Jack Skellington, knowing that he'd been flung into the abyss, opened his eyes, and immediately regretted doing so. The place he'd been transported to was frightening and far too strange…even to a skeleton of his distinct tastes.

It was a strange place this void, this world between worlds. Jack floated, for there was no earth to which his feet could ground themselves to, at least non that affected him. There was the same blue light all around him as before, but that was not all. In addition to himself and the refuse from his own world, there was a great deal of wonders. There were giants who were so gargantuan that they could eat mountains as one would eat a Turkish delight, schools of fish who swam this way and that inside orbs of water that had become misplaced in this in-between place. Entire tracks of land that were by some miracle stable enough to allow the indigenous life forms to continue their lives on their villages undeterred, yet still quite disturbed. And there were beings so strange that they defied any comprehension or description, so much so that Jack forced himself to look away for fear of going mad. And despite all odds, Hook was there, floating in the blue abyss, swearing vengeance upon a great deal of names and things, Jack's own name being included among them.

But more miraculous than the other beings and objects that had come to be within this place of nowhere at all, was the rifts. Tears and cracks, much like that which Jack himself had gone through were scattered throughout, incalculable in number, like multicolored stars across a blue night's sky. They looked in and opened up in worlds and places Jack never even dreamed could exist. From these places poured jewels, and lava, and sand, and ships, fields, and stars, and just about anything that could be named or imagined. These windows into the worlds would sometimes open and closed so fast that if one were to blink they'd never know, it was from one such place that a great blackness snatched Hook and disappeared from sight, that frightened Jack. There were other windows that were open for so long, pouring the so much of the essence of that world into this place that Jack was certain that more of that world was here than it was in it's original place.

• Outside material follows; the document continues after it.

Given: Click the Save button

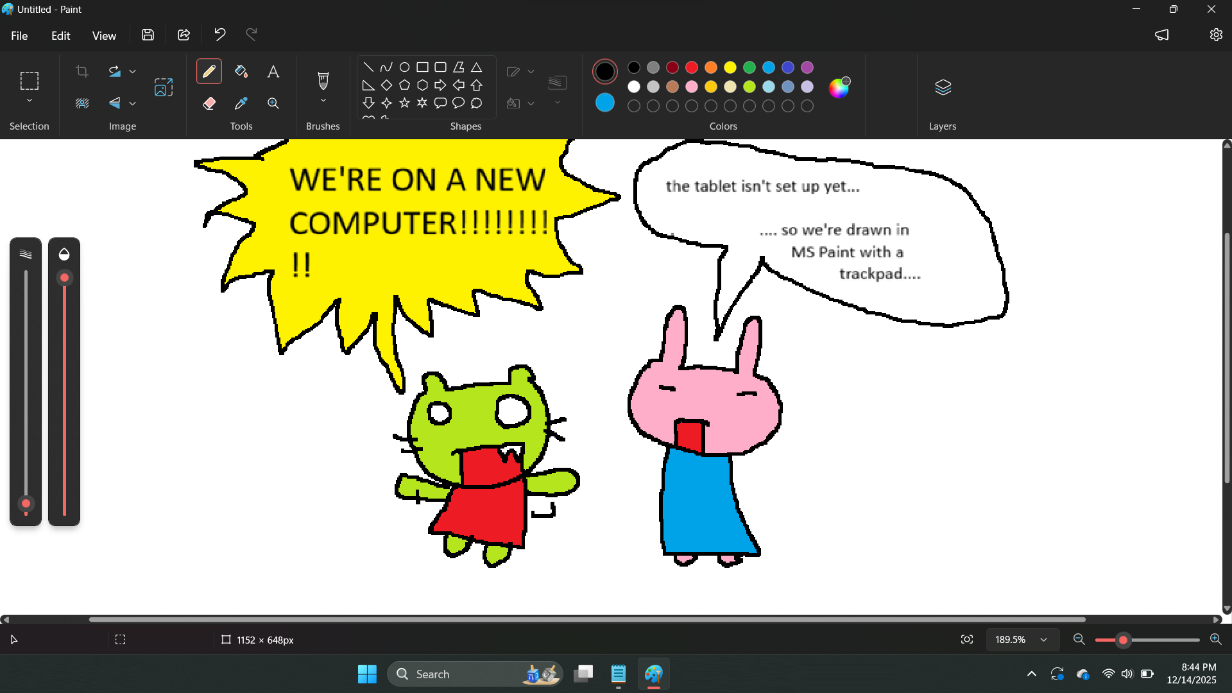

It was beautiful, this void. It was terrible, this nothing place. It was wondrous, this world between worlds. It was frightening, this universe of nowhere at all. But as many different and odd things this place held, terrifying and beautiful as they may be, Jack found that as the hours passed, he'd have to get used to them. Because as far he could tell, there was no way out of this place.

"Ah," came a cool and sly voice, like that of a great serpent creeping upon it's prey, "You'll do fine."

Jack looked all around for the source, but couldn't find it.

"You have exactly what I need," although the voice spoke in a whisper, it surrounded him and pervaded from deep within his own head. It was feminine, a woman's voice, no doubt about that, but far too predatory to be truly benevolent. "You have just the right touch of destiny."

KRA-KOOM!

There was a blinding flash of light and Jack found himself kneeling down in the grit and grime of some dank alley. He looked around himself, wiping the muck from his knees as he did so. It was night time, that was clear enough from the gloom and the open air. But he needed to look at the cars, street lights, and the dress of a few passerby to finally realize where he'd been sent. This was the normal world, he'd realize it anywhere.

He was fortunate to land in a place such as this, since all he needed to do was find a cemetery, or a abandoned house, or something else deeply tied to his realm, and he'd be home in just few hours time. And he could feel it calling to him, the bitter winds, the sensations of dread. But along with the calling of Halloween Town was something else, it was the need for the familiar, but it was urgent none the less. He couldn't explain why, but he needed to find whatever was pulling him that way, to satisfy the inexplicable desire to get somewhere he'd never been before, or to get to something. He could've ignore it, should've ignored it, but where would the fun in that be?

So Jack did the only thing he could do at that moment. He walked.